Material supplied:
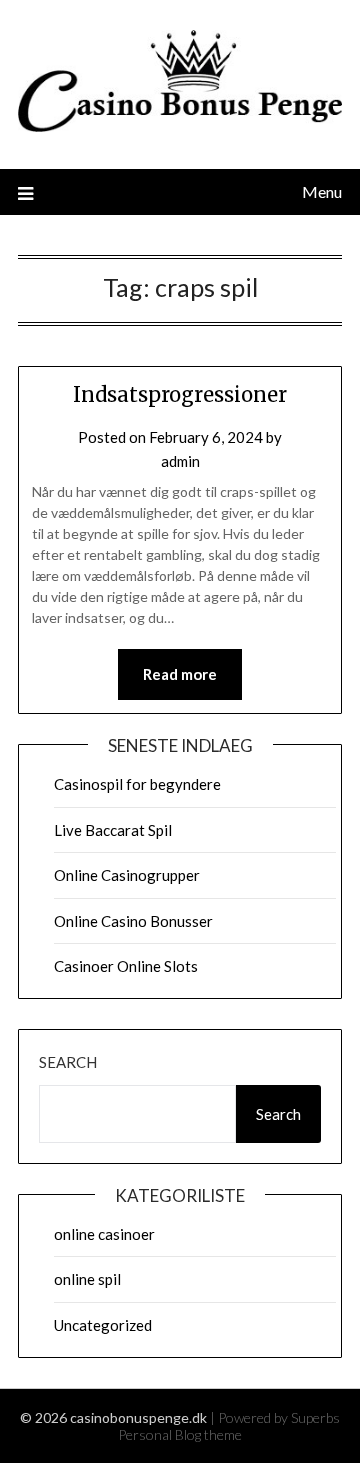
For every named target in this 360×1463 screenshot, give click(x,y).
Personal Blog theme (180, 1434)
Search (68, 1062)
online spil (87, 1279)
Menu (322, 191)
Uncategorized (103, 1325)
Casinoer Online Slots (126, 966)
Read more (180, 674)
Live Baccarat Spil (113, 830)
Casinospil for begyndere (137, 784)
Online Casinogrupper (127, 875)
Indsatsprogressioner (180, 394)
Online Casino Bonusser (133, 921)
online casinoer (104, 1234)
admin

What is expected:
Carry over each record above character for character, with the pictures left out.

Solution for this task:
For every named target in this 360×1463 screenshot, give click(x,y).
Personal Blog theme (180, 1434)
Search (68, 1062)
online spil (87, 1279)
Menu (322, 191)
Uncategorized (103, 1325)
Casinoer Online Slots (126, 966)
Read more (180, 674)
Live Baccarat Spil (113, 830)
Casinospil for begyndere (137, 784)
Online Casinogrupper (127, 875)
Indsatsprogressioner (180, 394)
Online Casino Bonusser (133, 921)
online casinoer (104, 1234)
admin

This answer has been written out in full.